=== TASKS TO COMPLETE ===
1 – Translate this sentence from the market briefing into Spanish: "Bond markets are already pricing in two rate cuts this year with the first one coming in June."
2 – Turn the paragraph of the market briefing that begins "Markets: S&P futures are on the rise" into a short list that keeps its main facts.
3 – Pick up the market briefing after its last sentence and write what comes next.

=== TEXT UNDER STUDY ===
++++
Here is what you need to know on Tuesday, February 25:
Markets: S&P futures are on the rise after a massive sell-off in markets on Monday, with some indexes suffering the biggest daily drop in two years amid coronavirus fears. Investors are taking profits on US bonds, yet the ten-year Treasuries are still around the lows of 1.40%. Gold prices have dropped below $1,650 after hitting a seven-year high of $1,690. Oil prices are also attempting a recovery after the downfall on Monday.
See Gold may top $1,800 as coronavirus in Italy propels market panic – Interview with Kathleen Brooks
Currencies: Lower US bond yields sent the dollar down on Monday, with EUR/USD recovering to 1.0850, GBP/USD recapturing 1.29, and USD/JPY dropping below 111. Most of the dollar's losses are sustained into Tuesday.
Fed response: Bond markets are already pricing in two rate cuts this year with the first one coming in June. Lauretta Mester, President of the Cleveland branch of the Federal Reserve, has said she is monitoring markets but sees no substantial damage to the US economy so far. Narayana Kocherlakota, a former dovish Fed member, has said the bank should cut rates immediately.
US economic events: Robert Kaplan and Richard Clarida of the Fed will be speaking today. Several housing figures are of interest, and the Conference Board's Consumer Confidence gauge stands out.
++++
=== GIVEN INFORMATION ===
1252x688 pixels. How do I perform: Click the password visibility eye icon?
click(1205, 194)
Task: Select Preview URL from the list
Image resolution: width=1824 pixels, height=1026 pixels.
++++
=== RESPONSES PER TASK ===
1 – Los mercados de bonos ya están descontando dos recortes de tasas este año, y el primero llegaría en junio.

2 –
- S&P futures are rising after Monday's massive sell-off, when some indexes had their biggest daily drop in two years amid coronavirus fears.
- Investors are taking profits on US bonds, but ten-year Treasuries remain near their lows of 1.40%.
- Gold has fallen below $1,650 after hitting a seven-year high of $1,690.
- Oil prices are trying to recover after Monday's fall.

3 –
See US Conference Board Consumer Confidence: Steady as the labor market goes
Coronavirus: The number of infections has surpassed 80,000. While most deaths cases are in China, Italy remains in the spotlight as the death toll climbs to seven with 50,000 people under lockdown. A Korean Air confirmed that a cabin crew member has tested positive as the number of cases in the country continues climbing. The World Health Organization declined to declare the respiratory disease a global pandemic for now.
Cures?: A new experimental trial by Gilead has been rushed in China while researchers in the US and Japan are also working on potential remedies.
Brexit: Andrew Haldane, member of the Bank of England, has said the uncertainty has mostly cleared around Brexit, but that does not mean imminent investment.
Cryptocurrencies are on the back foot, with Bitcoin trading around $9,500. Ranges have somewhat narrowed.